### QUOTED PASSAGE:
Studio album by Mark Owen
- Released: 3 November 2003
- Recorded: 2002–2003
- Studio: Area 21 and Crashpad (London, England); True North Studios (Cheshire, England);
- Genre: Rock; pop rock;
- Length: 48:31
- Label: Island
- Producer: Henry Priestman, True North, Steve Robson, Gary Clark, Peter-John Vettese, Ali Thomson, Dave James, Espionage

Mark Owen chronology
| Green Man (1996) | In Your Own Time (2003) | How the Mighty Fall (2005) |

Singles from In Your Own Time
- "Four Minute Warning" Released: 4 August 2003; "Alone Without You" Released: 27 October 2003;

= In Your Own Time =

In Your Own Time is the second solo studio album by British singer Mark Owen. The album was released on 3 November 2003, by Island Records. In Your Own Time features a more mature pop rock sound, shifting away from the Britpop sound of his debut album.

==Critical reception==

The album received mixed to positive reviews. A reviewer from MusicOMH favorably compared the album to the work of folk rock musician Jeff Buckley, saying that Owen had been "clearly listening" to his music, and that listeners would realise this if they would remove their preconceptions about Owen.

### DATA SECTION:
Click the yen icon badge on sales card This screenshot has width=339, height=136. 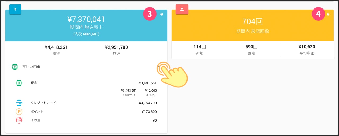point(15,9)
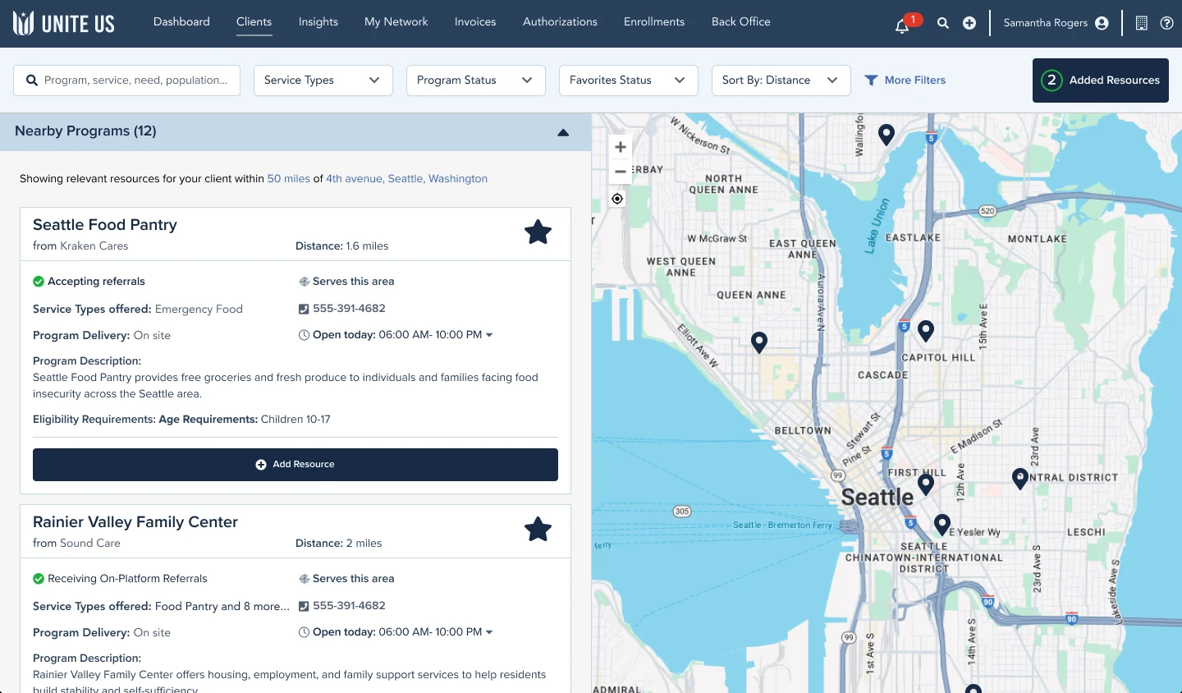This screenshot has width=1182, height=693.
Task: Expand Seattle Food Pantry opening hours
Action: pyautogui.click(x=490, y=335)
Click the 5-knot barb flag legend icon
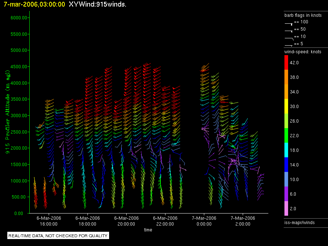 click(288, 45)
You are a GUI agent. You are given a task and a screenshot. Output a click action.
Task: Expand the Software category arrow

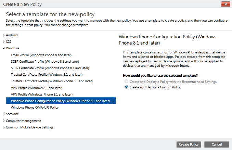click(4, 114)
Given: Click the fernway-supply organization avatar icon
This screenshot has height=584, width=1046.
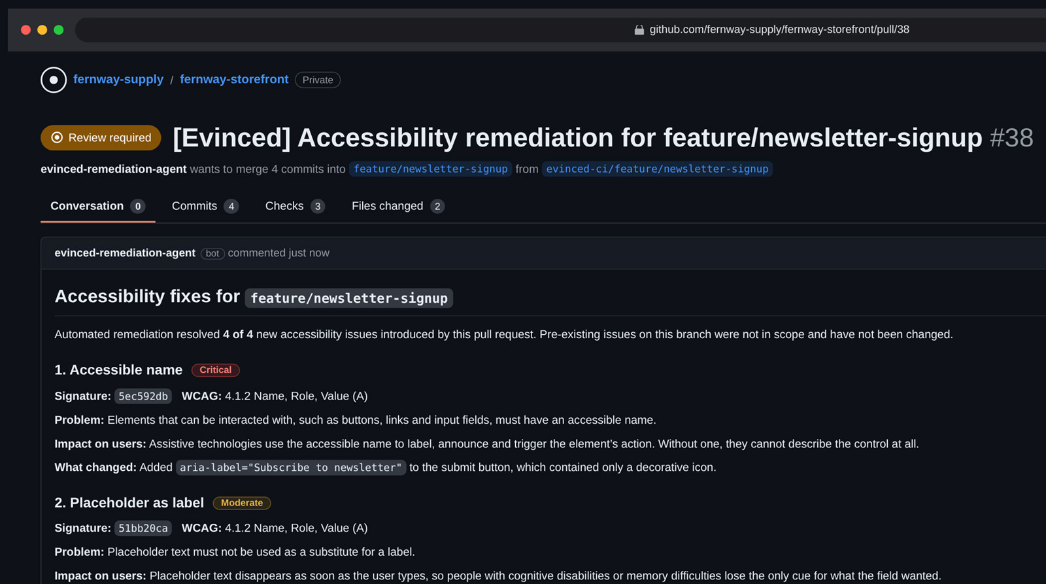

### DIRECTIVES:
1. Using the article on the album In Your Own Time, answer each question:
(a) Which record label released the album?
(b) On what date was "Four Minute Warning" released?
(c) Which musician did the MusicOMH reviewer favorably compare the album to?
2. Carry on the article on the album In Your Own Time from the point at which it stops.
The listing has no part in this work.

### RESPONSES IN ORDER:
1.
(a) Island Records
(b) 4 August 2003
(c) Jeff Buckley

2.
Professional ratings
Review scores
| Source | Rating |
| AllMusic | Star |
| MusicOMH | (positive) |

==Commercial performance==
The album failed to match the success of his debut album, where it did not chart anywhere outside of the United Kingdom. The album peaked at number 59 on the UK Albums Chart, and stayed in the charts for only one week, with sales of 17,805 copies sold in the UK. In Scotland, the album charted at number 46.

==Singles==
- "Four Minute Warning" was released as the album's lead single on 4 August 2003. The song was written by Owen and Eliot Kennedy and produced by Henry Priestman. The song peaked at number 4 on the UK Singles Chart, making it his third UK top-ten single, with sales of over 80,000 copies sold in the United Kingdom. The song also reached number 37 in Ireland and number 52 in the Netherlands. Owen performed the song live on several shows, including Top of the Pops, CD:UK and The Graham Norton Show.

- "Alone Without You" was released as the album's second single on 27 October 2003. The song charted at number 26 on the UK Singles Chart. Owen performed the song live on Top of the Pops and Today with Des and Mel.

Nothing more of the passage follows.